Fed up with Argentina’s refusal to honor its debts despite losing in appellate court, U.S. District Judge Thomas Griesa in New York said he is determined to make Argentina pay at least something to the plaintiffs.
His idea is to tap into the money Argentina already pays to other bondholders, by making banks that process the payments divert some of the money to the plaintiffs. U.S. financial institutions would become his enforcers, either helping to satisfy the judgment or “aiding and abetting” a crime.
The unprecedented idea was broadly upheld on appeal last month and Griesa tried to push the case closer to resolution late Wednesday by lifting a legal stay, and issuing an order directing Argentina to make a first round of payments into an escrow account on Dec. 15, when the country is scheduled to make payments to the other bondholders.
The idea has sent jitters through the legal departments of the most powerful financial institutions in the United States.
The U.S. Federal Reserve and the Clearing House, a trade group representing the world’s largest commercial banks, warned that Griesa’s remedy could have severe consequences for the backbone of the U.S. financial system, which automatically moves an average of $2.6 trillion a day in half a million transfers between more than 7,000 banks.
The Federal Reserve’s legal brief, filed Sunday, said the entire system depends on transfers being “immediate, final and irrevocable” when processed. Requiring intermediaries to identify, stop and divert payments according to court orders “would impede the use of rapid electronic funds transfers in commerce by causing delays and driving up costs.”
The plaintiffs dismissed the concerns, saying that the only bank at risk would be Argentina’s “paying agent,” the Bank of New York Mellon, which should be held responsible by the court if it doesn’t guarantee compliance.
Still, the Federal Reserve’s filing pleased Fernandez so much that she cited it in a speech Monday night.
“When an Argentine says something, the President of the Argentines or the economy minister, well, everyone comes out to criticize them, but now it’s (Federal Reserve Chairman Ben) Bernanke talking, honey, and everyone shuts their little mouth,” she said.
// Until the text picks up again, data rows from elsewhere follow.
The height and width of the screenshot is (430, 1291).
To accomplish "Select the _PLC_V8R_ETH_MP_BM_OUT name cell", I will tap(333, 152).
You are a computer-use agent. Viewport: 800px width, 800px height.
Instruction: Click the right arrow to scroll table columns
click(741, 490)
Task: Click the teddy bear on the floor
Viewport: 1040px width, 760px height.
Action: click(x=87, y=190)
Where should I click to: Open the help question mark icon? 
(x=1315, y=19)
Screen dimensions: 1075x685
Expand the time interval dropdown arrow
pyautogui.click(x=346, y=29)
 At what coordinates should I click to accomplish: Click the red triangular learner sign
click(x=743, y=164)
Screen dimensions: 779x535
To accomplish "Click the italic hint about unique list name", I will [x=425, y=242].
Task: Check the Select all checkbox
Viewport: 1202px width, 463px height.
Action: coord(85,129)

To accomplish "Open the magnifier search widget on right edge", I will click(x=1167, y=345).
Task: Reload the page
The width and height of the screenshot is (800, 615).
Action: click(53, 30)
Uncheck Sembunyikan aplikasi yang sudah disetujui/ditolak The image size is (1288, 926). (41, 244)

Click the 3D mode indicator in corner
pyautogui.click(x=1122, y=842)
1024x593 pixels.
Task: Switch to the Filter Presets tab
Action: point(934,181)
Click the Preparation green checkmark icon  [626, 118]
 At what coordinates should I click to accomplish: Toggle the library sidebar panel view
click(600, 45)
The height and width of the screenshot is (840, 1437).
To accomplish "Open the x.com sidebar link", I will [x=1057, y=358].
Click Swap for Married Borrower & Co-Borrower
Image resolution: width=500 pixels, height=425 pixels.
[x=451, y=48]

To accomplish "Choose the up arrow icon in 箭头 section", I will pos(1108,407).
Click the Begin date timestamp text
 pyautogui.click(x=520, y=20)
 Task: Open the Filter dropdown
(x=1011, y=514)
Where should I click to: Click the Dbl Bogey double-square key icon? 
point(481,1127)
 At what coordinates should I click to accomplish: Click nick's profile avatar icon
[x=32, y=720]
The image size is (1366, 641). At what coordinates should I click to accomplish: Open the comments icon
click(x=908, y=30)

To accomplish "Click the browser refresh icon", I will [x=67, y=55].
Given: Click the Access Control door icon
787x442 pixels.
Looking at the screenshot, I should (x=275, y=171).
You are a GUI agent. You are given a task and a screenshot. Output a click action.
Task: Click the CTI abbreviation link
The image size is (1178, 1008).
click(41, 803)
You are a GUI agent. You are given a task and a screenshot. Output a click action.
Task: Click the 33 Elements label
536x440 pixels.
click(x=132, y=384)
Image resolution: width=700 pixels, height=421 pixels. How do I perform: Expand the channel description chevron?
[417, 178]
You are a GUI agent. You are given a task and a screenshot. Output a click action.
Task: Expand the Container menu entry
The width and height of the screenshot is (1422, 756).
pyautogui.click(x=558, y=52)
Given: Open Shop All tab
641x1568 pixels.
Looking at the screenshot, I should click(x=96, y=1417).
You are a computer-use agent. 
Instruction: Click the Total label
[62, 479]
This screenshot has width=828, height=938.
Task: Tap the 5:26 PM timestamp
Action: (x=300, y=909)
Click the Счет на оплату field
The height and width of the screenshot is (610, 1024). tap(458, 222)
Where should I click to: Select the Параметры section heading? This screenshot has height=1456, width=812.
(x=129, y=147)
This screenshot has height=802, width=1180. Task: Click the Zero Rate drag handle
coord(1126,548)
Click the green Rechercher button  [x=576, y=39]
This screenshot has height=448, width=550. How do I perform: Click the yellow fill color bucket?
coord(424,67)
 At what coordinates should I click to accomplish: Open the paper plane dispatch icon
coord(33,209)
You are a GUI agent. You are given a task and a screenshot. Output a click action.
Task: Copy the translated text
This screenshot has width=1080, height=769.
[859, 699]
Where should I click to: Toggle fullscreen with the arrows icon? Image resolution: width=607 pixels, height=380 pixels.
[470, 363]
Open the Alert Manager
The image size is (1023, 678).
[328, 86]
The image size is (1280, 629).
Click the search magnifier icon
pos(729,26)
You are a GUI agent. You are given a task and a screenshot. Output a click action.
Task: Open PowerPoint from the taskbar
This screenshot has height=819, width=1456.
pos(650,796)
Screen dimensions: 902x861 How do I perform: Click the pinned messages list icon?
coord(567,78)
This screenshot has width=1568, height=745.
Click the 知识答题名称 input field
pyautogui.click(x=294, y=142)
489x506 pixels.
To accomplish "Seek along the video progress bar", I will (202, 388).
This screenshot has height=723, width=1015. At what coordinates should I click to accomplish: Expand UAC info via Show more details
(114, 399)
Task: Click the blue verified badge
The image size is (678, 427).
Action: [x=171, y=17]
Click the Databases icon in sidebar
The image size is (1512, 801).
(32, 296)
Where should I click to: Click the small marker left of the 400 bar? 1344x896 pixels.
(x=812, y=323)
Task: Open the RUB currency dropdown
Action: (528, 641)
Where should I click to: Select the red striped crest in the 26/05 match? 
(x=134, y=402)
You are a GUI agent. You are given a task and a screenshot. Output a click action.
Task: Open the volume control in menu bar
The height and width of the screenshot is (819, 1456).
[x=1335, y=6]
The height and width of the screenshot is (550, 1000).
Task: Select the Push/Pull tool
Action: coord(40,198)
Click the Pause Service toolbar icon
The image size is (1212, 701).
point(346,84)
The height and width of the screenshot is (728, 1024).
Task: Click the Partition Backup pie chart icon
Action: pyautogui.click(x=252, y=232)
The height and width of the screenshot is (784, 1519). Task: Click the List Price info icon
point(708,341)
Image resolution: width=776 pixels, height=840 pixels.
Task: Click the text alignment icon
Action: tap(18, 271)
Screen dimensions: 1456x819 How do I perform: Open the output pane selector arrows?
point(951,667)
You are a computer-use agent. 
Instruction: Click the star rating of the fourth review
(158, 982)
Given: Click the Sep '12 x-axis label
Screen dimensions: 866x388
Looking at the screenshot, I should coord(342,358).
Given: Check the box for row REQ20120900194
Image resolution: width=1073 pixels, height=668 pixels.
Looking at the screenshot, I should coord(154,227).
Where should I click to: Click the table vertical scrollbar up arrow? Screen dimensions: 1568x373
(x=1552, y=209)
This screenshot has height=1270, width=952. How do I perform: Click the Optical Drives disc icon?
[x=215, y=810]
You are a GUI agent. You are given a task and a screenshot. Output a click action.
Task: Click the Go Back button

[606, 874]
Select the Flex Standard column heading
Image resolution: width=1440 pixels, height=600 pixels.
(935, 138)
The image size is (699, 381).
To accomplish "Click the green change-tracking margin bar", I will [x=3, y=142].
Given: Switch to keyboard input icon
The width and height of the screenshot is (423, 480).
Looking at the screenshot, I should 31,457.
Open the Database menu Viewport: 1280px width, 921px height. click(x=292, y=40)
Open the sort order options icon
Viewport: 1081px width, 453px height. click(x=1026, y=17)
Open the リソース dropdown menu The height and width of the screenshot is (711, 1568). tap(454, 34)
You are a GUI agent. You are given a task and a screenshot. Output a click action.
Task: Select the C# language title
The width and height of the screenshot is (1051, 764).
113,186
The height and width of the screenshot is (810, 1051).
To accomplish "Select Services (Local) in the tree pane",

As with so many other things involving Argentina, these debts date back to the bloody dictatorship that ruled from 1976-1983. The military junta tripled the country’s foreign debts. By 2001, the burden had become unsustainable and the economy collapsed. Argentina’s $95 billion default still stands as a world record.
Sovereign debt is supposed to be paid no matter who runs a country, but Fernandez has always considered this defaulted debt to be illegitimate, forced onto the Argentines by dictators acting in concert with international financial speculators. She and her late husband and predecessor Nestor Kirchner, who took office in 2003, have never made any payments on the defaulted bonds.